The ruling came in response to several letters — from Reps. Betty McCollum (D-MN) and Peter DeFazio (D-OR) and Sens. Tom Carper (D-DE) and Tom Udall (D-NM) — asking office to look into the expense. But they’re far from the only lawmakers asking tough questions about Pruitt’s behavior as EPA administrator.

The Washington Post first reported on the sound booth’s construction in September of last year. A spokesperson for the agency told the paper that it would serve as a SCIF — a Sensitive Compartmented Information Facility — and that such secure rooms were “something which a number, if not all, Cabinet offices have and EPA needs to have updated.”

Still, agency employees told the paper that the EPA already had such a facility, and the Associated Press later reported that EPA employees rarely handle sensitive government secrets.

Pruitt told the House Energy and Commerce Committee’s Subcommittee on Environment in December that the expense was justified.

“Cabinet level officials need to have access to secure communications,” Pruitt said. “It’s necessary for me to be able to do my job.” Later that month, the EPA’s investigator general said his office would investigate the expense.

In March, the Post reported that, rather than costing around $25,000, as was previously reported, the secure booth would add up to $43,000 including installation and other expenses.

The GAO didn’t rule on the necessity of a secure room for Pruitt to make private calls, only the legality of the EPA’s paying for it. “We draw no conclusions regarding whether the installation of the privacy booth was the only, or the best, way for EPA to provide a secure telephone line for the Administrator,” its letter to lawmakers said.

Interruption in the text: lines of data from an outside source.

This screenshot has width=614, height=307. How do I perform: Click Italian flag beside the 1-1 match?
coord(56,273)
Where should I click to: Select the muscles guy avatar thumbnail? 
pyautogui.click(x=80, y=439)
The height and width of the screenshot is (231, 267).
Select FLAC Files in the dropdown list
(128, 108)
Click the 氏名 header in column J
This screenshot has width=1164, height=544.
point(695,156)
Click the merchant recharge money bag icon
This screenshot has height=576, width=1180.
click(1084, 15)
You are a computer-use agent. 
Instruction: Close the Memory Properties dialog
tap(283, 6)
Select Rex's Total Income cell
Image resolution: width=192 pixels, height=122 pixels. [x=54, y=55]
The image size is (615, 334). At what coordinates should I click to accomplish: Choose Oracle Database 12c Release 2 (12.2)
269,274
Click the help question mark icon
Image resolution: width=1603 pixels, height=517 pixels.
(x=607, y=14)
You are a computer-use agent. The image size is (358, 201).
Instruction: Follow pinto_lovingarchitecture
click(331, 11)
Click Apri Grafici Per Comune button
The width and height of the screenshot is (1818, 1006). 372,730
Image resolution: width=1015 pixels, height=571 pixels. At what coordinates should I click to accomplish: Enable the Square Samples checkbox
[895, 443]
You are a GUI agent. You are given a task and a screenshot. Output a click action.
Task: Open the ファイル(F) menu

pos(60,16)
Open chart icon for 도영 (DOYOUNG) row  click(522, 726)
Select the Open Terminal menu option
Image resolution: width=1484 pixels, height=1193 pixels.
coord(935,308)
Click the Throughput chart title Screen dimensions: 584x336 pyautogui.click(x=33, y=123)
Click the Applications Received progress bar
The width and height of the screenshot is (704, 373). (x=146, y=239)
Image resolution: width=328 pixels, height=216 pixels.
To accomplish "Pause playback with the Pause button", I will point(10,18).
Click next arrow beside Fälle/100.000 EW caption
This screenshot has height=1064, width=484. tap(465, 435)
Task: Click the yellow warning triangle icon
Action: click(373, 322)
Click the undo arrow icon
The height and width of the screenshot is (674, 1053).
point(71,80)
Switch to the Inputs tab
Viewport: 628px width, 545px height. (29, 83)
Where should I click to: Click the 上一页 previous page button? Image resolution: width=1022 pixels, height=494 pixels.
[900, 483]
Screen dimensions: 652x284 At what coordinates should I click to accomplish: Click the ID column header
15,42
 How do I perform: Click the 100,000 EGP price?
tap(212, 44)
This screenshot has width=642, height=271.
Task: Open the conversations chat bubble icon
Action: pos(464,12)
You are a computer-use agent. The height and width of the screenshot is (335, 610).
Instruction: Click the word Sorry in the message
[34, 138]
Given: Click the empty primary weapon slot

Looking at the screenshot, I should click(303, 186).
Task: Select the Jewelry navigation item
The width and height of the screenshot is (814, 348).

Still, the necessity of the booth is itself in question, and part of a larger pattern of expenses (and unfulfilled requests of Pruitt’s) that critics have said are excessive. The EPA has spent millions of dollars on an oversized security detail for Pruitt, for example, and has justified excessive travel costs by arguing that Pruitt needed to fly first class because he faced an “unprecedented” number of death threats. That claim is now severely in question, to say the least.

And an Associated Press reported earlier this month point to a pattern of retribution against EPA officials who spoke out against unusual spending requests, like a bulletproof desk or a $100,000 monthly private jet membership.

Behind it all: Pruitt’s chief of security, Nino Perrotta, who has, according to EPA employees, both authorized the extreme expenses and lashed out at those who question them.

Last week, lawmakers revealed that a former Trump campaign official and now-sidelined EPA staffer, Kevin Chmielewski, had alleged that Perrotta threatened him after he refused to retroactively authorize Pruitt’s decision to fly first class with an EPA staffer from Morocco to the United States.

Perotta “said that he was going to go to Mr. Chmielewski’s home and forcibly retrieve his EPA parking pass and that he ‘didn’t give a f—k who is on this call,’” Chmielewski said, according to lawmakers whose staffs had interviewed him.

Read the GAO’s opinion below:

This post has been updated.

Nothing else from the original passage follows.